(Data for this exercise)

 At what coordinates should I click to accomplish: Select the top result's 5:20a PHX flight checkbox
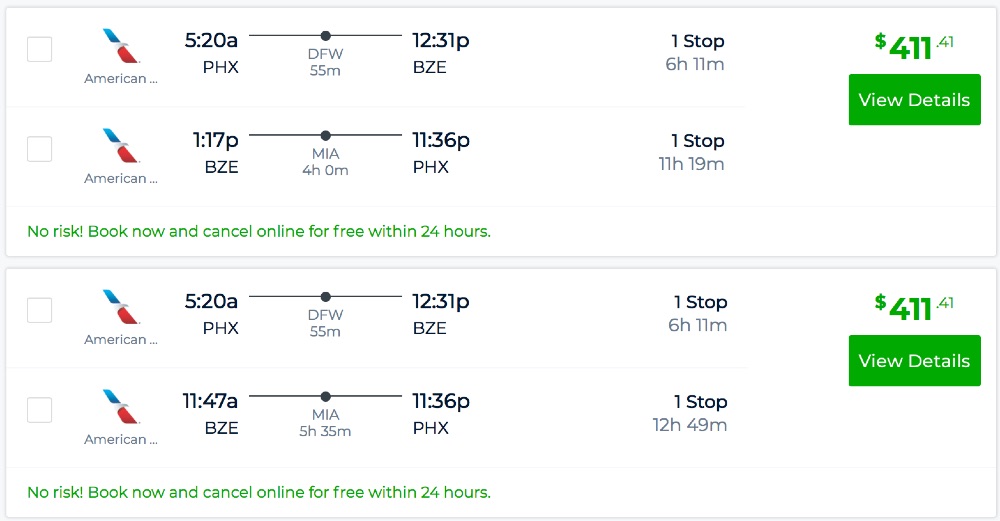(39, 49)
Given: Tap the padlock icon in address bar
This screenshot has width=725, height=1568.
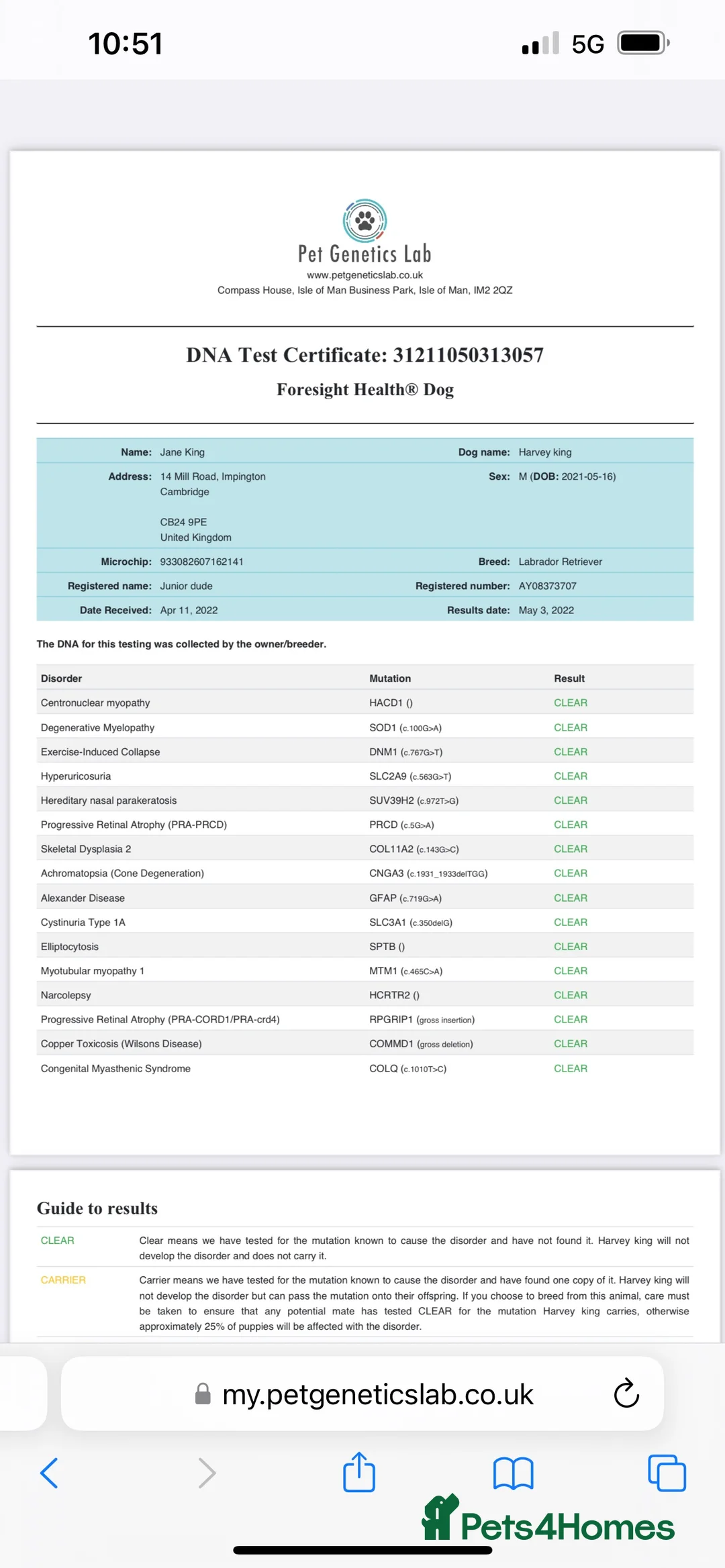Looking at the screenshot, I should pos(203,1394).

(End Data for this exercise)

What is expected:
Each line from the one with "Given: Tap the padlock icon in address bar" through the final line of the records must be copied exactly, with no pictures and no additional lines.

Response:
Given: Tap the padlock icon in address bar
This screenshot has width=725, height=1568.
Looking at the screenshot, I should pos(203,1394).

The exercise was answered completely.